PSPACE Example 2: Determining if regexes (regular expressions) are equivalent
The two regexes, a+ and aa*, match the same strings. If a string matches the first regex, it will also match the second, and vice versa.
However, checking if two arbitrary regexes are equivalent takes exponential time to compute. Even if a powerful computer told you they match the same strings, there is no short proof (witness) the computer can give you to show the answers are correct. Similar to the chess example, you’d have to search a very large space of strings to check if the regexes are equivalent, and that will take exponential time.
Both Chess and Regex equivalence have a common characteristic in that they both require exponential resources to find answers and exponential resources to verify the answers.
Problems even more computationally intensive than PSPACE
There are problems that are so difficult that they require exponential time and exponential memory to solve, but those problems are usually theoretical and don’t frequently show up in the real world.
An example of such a problem is Checkers with a rule that pieces can never move into a position that recreates an earlier board state. In order to ensure we don’t repeat a board state for a game as we explore the space of possible moves, we have to keep track of all the board states that have already been visited. Since the length of the game can be exponential in the board size, the memory requirements are also exponential.
Problems in NP: Some problems can be quickly verified but not quickly computed
If we can quickly verify the solution to a problem, then the problem is in NP. However, finding the solution might require exponential resources.

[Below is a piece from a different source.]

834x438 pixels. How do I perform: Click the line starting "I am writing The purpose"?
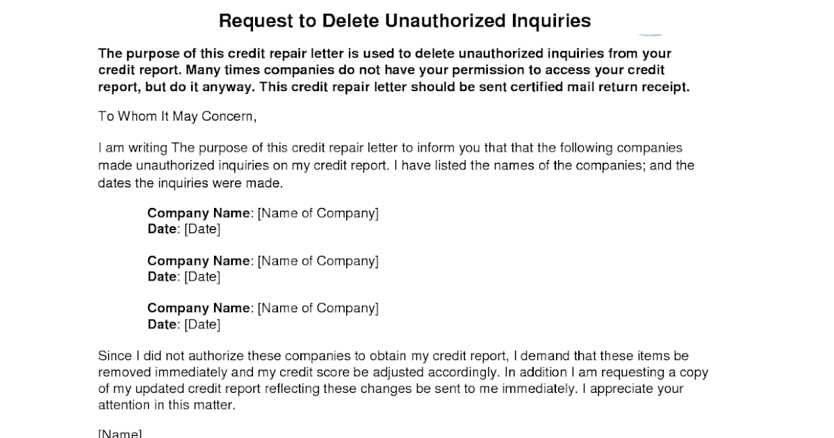coord(390,148)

Any problem whose proposed solution (witness) can be quickly verified as correct is an NP problem. If the problem also has an algorithm for finding the solution in polynomial time, then it is a P problem. All P problems are NP problems, but it is extremely unlikely that all NP problems are also P problems.
Examples of problems in NP:
Computing the solution to a Sudoku puzzle — verifying the proposed solution to a Sudoku puzzle
Computing the 3-coloring of a map (if it exists) — verifying a proposed 3-coloring of a map
Finding an assignment to Boolean formula that results in true — verifying the proposed assignment causes the formula to result in true
Note: NP stands for non-deterministic polynomial. We won’t get into the jargon about where that name came from; we’re just giving the name so the reader doesn’t mistakenly think it stands for “not polynomial time.”
NP Example 1: Sudoku
In the game Sudoku, a player is given a 9x9 grid with some numbers filled in. The goal is for the player to fill in the rest of the grid with numbers 1-9 such that no number occurs more than once in any row, column, or 3x3 box (the ones outlined by bold lines). The following images from Wikipedia illustrate this. In the first image, we see the 9x9 grid as given to the player. In the second image, we see the player’s solution.

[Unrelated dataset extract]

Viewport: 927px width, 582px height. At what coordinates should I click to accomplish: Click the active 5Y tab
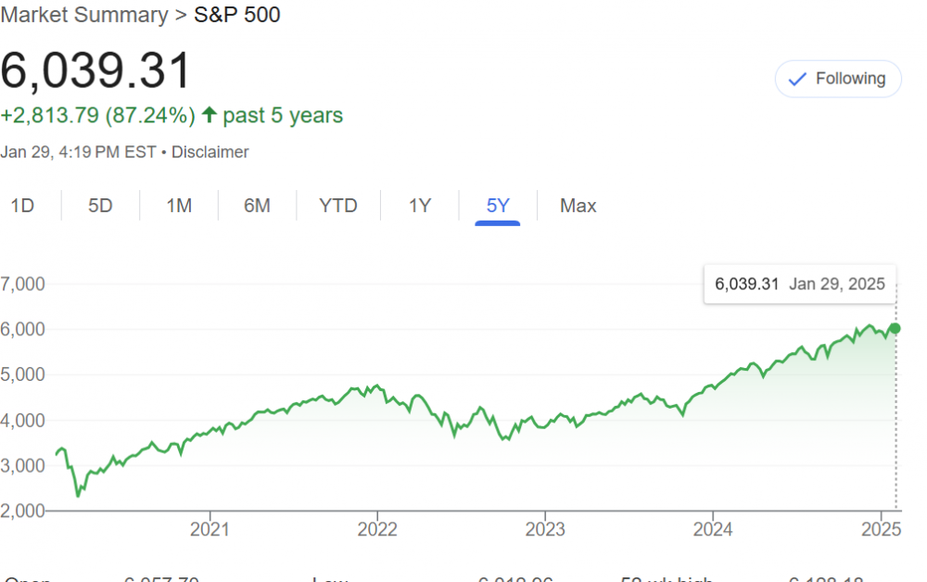pos(498,206)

Given a Sudoku puzzle solution, we can quickly verify the solution is correct simply by looping over the columns, rows, and 3x3 subgrids. The witness can be verified in polynomial time.
However, computing the solution requires significantly more resources — there are an exponential number of combinations to search. For a 9x9 grid, this is not difficult for a computer. But suppose, instead, we allowed the Sudoku puzzle to be arbitrarily large: each side has size n, where n is a multiple of 9. In that case, the difficulty of searching for the solution grows exponentially with n.
Here, we notice an important asymmetry: it’s easy to verify a Sudoku solution, but it's difficult to find. This differs from earlier examples, where both finding and verifying the solution were easy or difficult.
NP Example 2: Three-coloring a map
Any 2D map of territories can be “colored” with four colors (see the four color theorem). That is, we can assign a unique color (one of four colors) to each territory such that no neighboring territories share the same color. For example, the following image (from Wikipedia) shows the United States properly colored with four colors: pink, green, yellow, and red. Take a moment to scan the map and see for yourself that no two touching states have been given the same color:
The three coloring question asks if a map can be colored with three colors instead of four. Discovering a three-coloring (if it exists) is a computationally intensive search problem. However, verifying a proposed 3-coloring is easy: loop through each of the regions and check that the colors of the neighbors don’t match the proposed color of the territory currently being checked.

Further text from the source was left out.